To expand a bit on the request_pty issue, AsyncSSH and regular command-line OpenSSH are very different about the handling of the local TTY (or whatever you have attached as stdin/stdout/stderr). With OpenSSH acting as a client, it's going to open a remote session and automatically forward all input on stdin to the remote system, and forward all output on stdout/stderr from the remote system back. AsyncSSH doesn't do anything like that, at least not by default. It's meant for you to programmatically drive the input & output, so it's up to you to decide what you want to send to the remote system, and what you want to do with the output that comes back.

Related to the above, OpenSSH will automatically set your local TTY into character-at-a-time mode and turn off any signal generation on the local machine when you request a remote PTY. Then, it will forward all your input (including the Ctrl-C) to the remote system as input.

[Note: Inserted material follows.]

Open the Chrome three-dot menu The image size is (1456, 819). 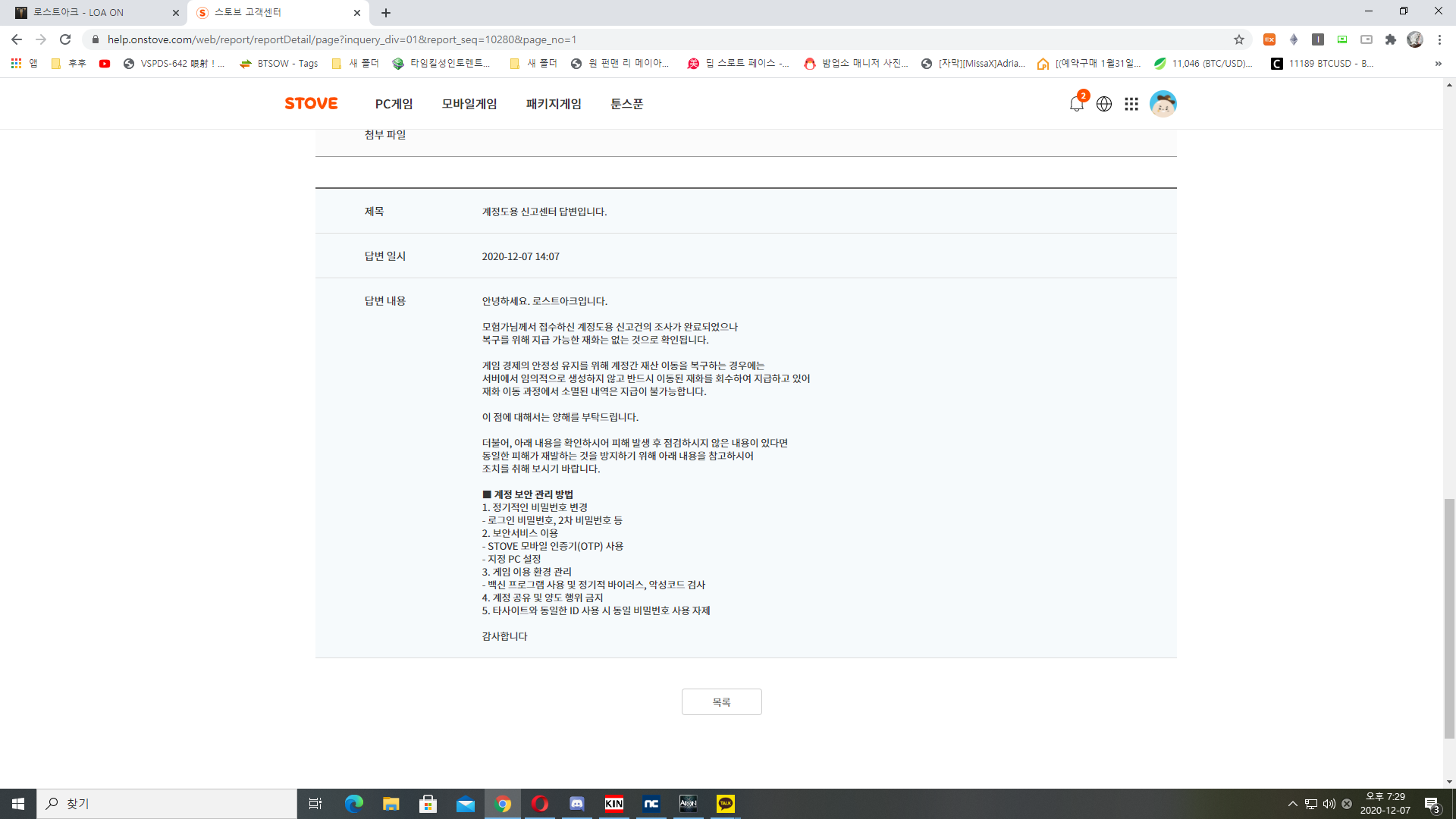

If you have requested a PTY on the remote system, this Ctrl-C will then be translated by the remote TTY as a SIGINT, assuming the default stty settings are in place. This will only happen if you request a PTY, though. Without one, the local terminal will still be processing those special characters, and the SIGINT will get generated and handled locally.

As discussed in #112, you can explicitly write a Ctrl-C with process.stdin.write('\x03') if you want to let the remote TTY generate a SIGINT for you, as long as you have requested a PTY. This would be an alternative to using send_signal(), and might be needed for older versions of OpenSSH server which didn't support those signal requests. You're not going to get this happening automatically when you hit Ctrl-C locally, though, as your local TTY's stdin/stdout/stderr is not automatically forwarded to the remote system the way it is with OpenSSH. Also, Python will capture the Ctrl-C and generate the KeyboardInterrupt, so you'd have to do something like put the write() call here into an "except" block. If you suppress the KeyboardInterrupt, AsyncSSH still won't pass anything through when you hit Ctrl-C locally. You need to do either the send_signal() explicitly or you need to request a PTY and write() whatever control character you want which is set to generate a signal on the remote TTY.

If you don't request a PTY, you'd be stuck with only being able to use send_signal(), which may not work on all SSH servers. Similarly, when not requesting a PTY on OpenSSH, any control characters you hit will be processed by the local TTY, and that will probably cause your SSH client to exit rather than passing the signal through. That may or may not trigger the remote process to clean up, depending on whether the SSH server generates something like SIGHUP and how the remote process handles that.